- _INSTRUCTIONS_:
A – From the first three sentences of the film review below, list each person named, counting a person only once even if named in more than one way.
B – Resume the film review below, picking up right after its final sentence.

+++ EXCERPTED TEXT +++

While fans of Hunter S. Thompson’s written work, and Johnny Depp’s acting will enjoy this movie, the film’s episodic feel might put others off.
Much like its spiritual counterpart “Fear and Loathing in Las Vegas,” Robinson’s film stays true to Hunter’s life style and presents the adventures of it protagonist in manic bouts of journalistic investigation combined with alcoholic consumption.
This in turn creates a film with a plot less concerned with a solid ending and more interested in a quirky journey, a turn off for some audiences.
“The Rum Diary” tells the story of Paul Kemp, an alcohol-soaked journalist who moves to Puerto Rico for the fledgling local newspaper.
Looking for a chance to make an impact and expose Puerto Rico’s down trodden state, Kemp instead finds a country manipulated by the rich in all aspects. Excellently portrayed by Aaron Eckahrt, the movie’s antagonist, Sanderson, attempts to acquire Kemp’s writing ability to “sell” his shady land dealings to the public and tourists.
However, like all works influenced by the late Thompson, the political message and morals take a side—or in most cases back—seat to the more wild side of life. While on the island, Kemp acquires a taste for the local drink, rum, and for the consequences that often follow.

+++ SUPPLIED INFORMATION +++

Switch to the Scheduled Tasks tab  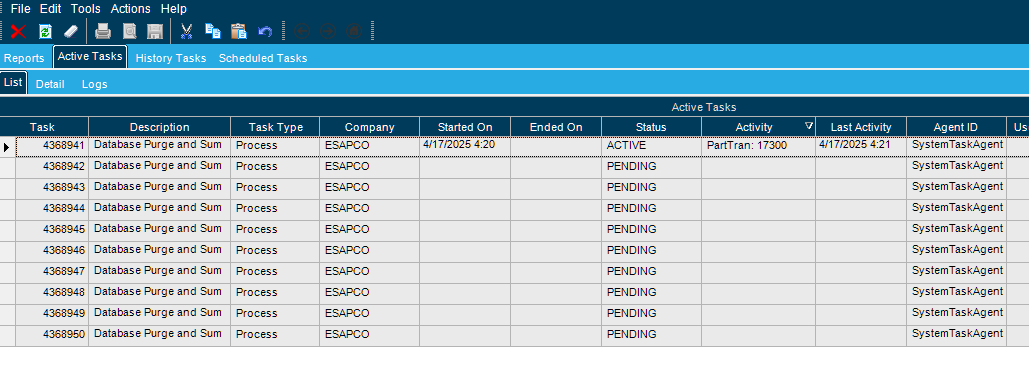pyautogui.click(x=262, y=58)

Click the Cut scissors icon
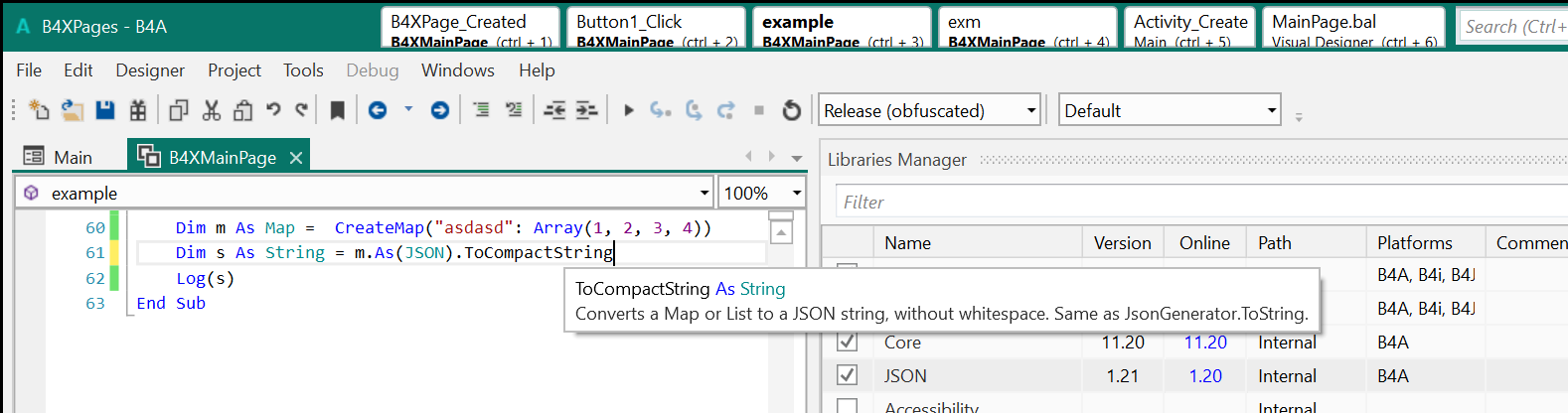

+++

- _RESPONSES BY TASK_:
A – Hunter S. Thompson (also called Hunter), Johnny Depp, Robinson

B –
Kemp thinks of himself as a “social” drinker, but this does not prevent him from drinking 470 proof alcohols and getting arrested with his friend Sala. When the rum runs dry, Sala and Kemp drop hallucinogens gained from their co-worker Moberg who states they’re “used by the FBI on communists.”
By the facts “The Rum Diary” is a film that knows its follower base and has played itself right to them. Fans of Depp’s eccentric portrayal of Thompson in “Fear and Loathing in Las Vegas” will love the film, as will the boozehound in all of us. However, the film is far from perfect. With a plot that tends to wander and a somewhat sudden and weak ending, the movie comes across on the higher end of mediocre. Die-hard fans of Thompson and Depp, as well as those curious of the drinking habits in the late Eisenhower era, are encouraged to see this film. To the others, the film holds potential for excitement, just be ready to throw a few back.